The Working Waterfront

Saving our safe passage sentinels

Lighthouses saved, quilts bestowed, lessons learned

By Kim Hamilton
Posted 2024-08-14
Last Modified 2024-08-14

I am not much of a historian. I spend most of my days thinking about the future and how to work with Maine’s coastal communities to prepare for and adapt to what’s to come. This summer, however, I’ve had the opportunity to delve into some meaningful stories from our 40-year history. An unlikely source took me on a journey: a quilt.

Every day I’m in the office, I walk by an extraordinary quilt that decorates one of our walls. This isn’t just a pretty quilt; it is a piece of art, with carefully hand-dyed and painted material, fine embroidery, and neatly stitched appliqué.
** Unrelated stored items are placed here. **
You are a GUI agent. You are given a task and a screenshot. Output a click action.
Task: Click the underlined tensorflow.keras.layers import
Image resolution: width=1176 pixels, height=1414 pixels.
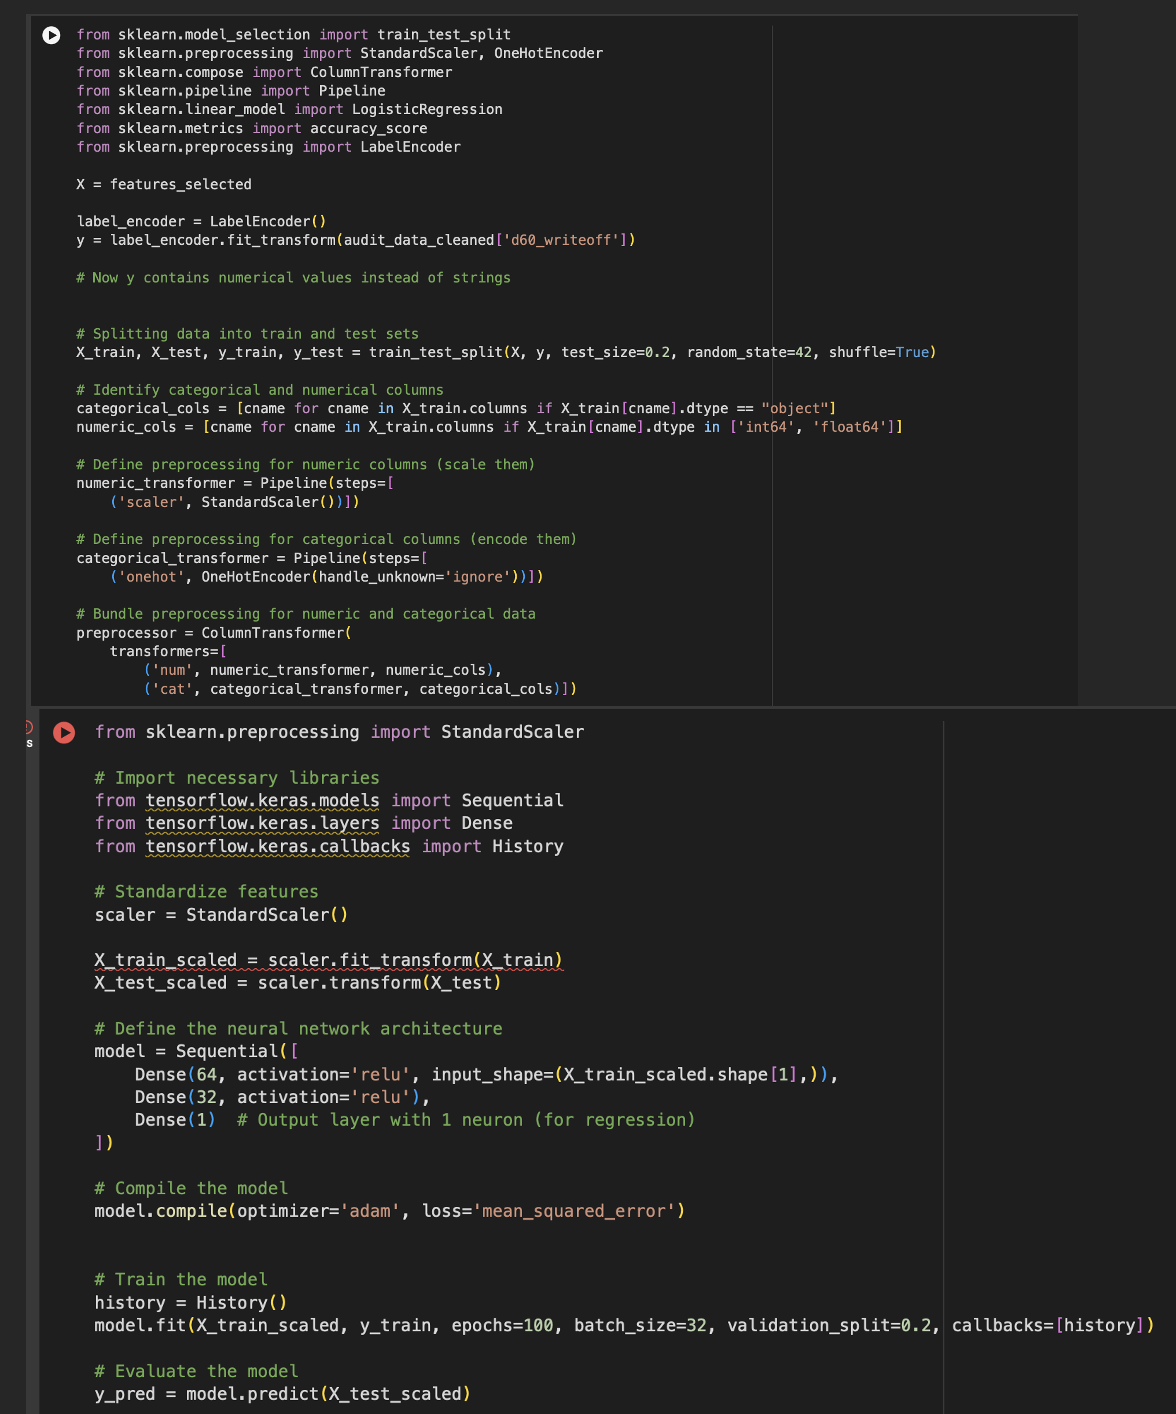click(x=262, y=823)
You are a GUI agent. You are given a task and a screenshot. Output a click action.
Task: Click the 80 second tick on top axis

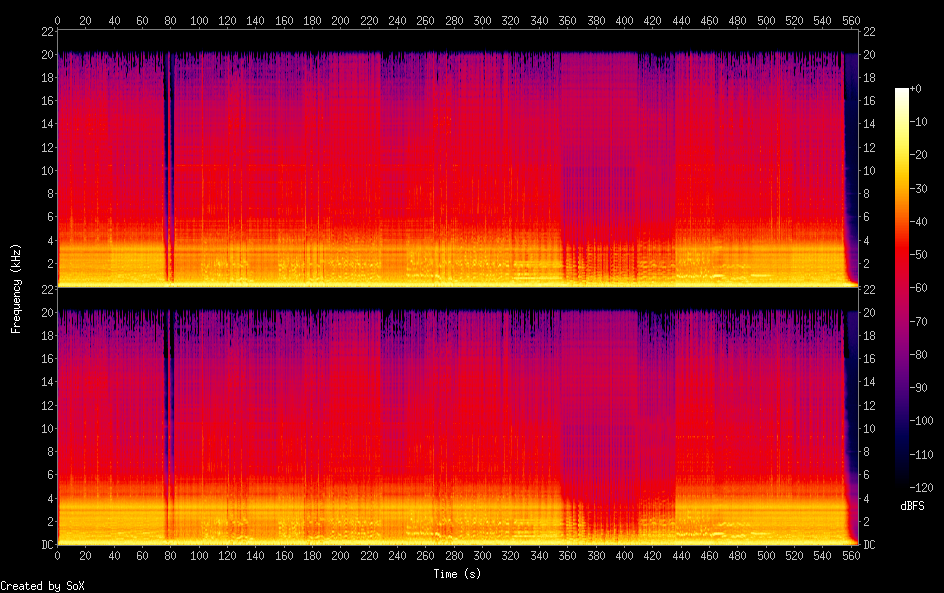[x=171, y=20]
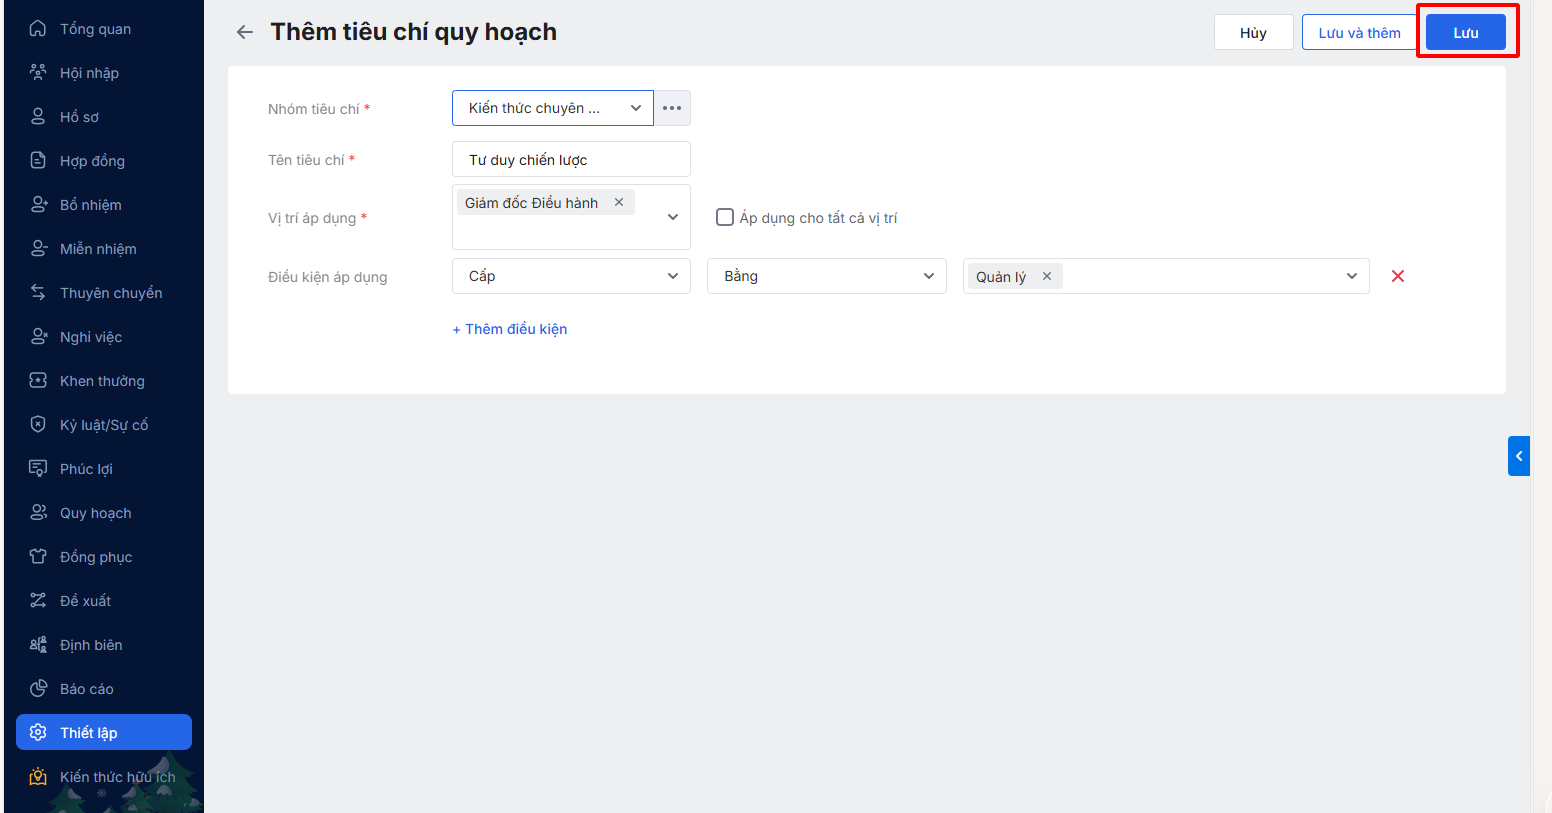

Each of the squares is a colorful representation of the lighthouses that dot our coast from West Quoddy Head to Spring Point Ledge.

While I had admired the craftsmanship, I hadn’t noticed until recently the decorations in the bottom corners of the quilt: the Chebeague Island Historical Society logo and the perfectly hand-embroidered signature by the artist, Shirley Burgess.

It took an act of Congress and some well-placed support from then Sen. George Mitchell to seal the deal…

In fact, this quilt came to Island Institute as a recognition of its efforts in the early 1990s to secure the future of Maine lighthouses. Lighthouses all along the coast were facing demolition by the U.S. Coast Guard as coastal navigation became automated. With no need for lighthouse keeper homes, or the lighthouses themselves, these sentinels of the coast were at risk of disappearing forever.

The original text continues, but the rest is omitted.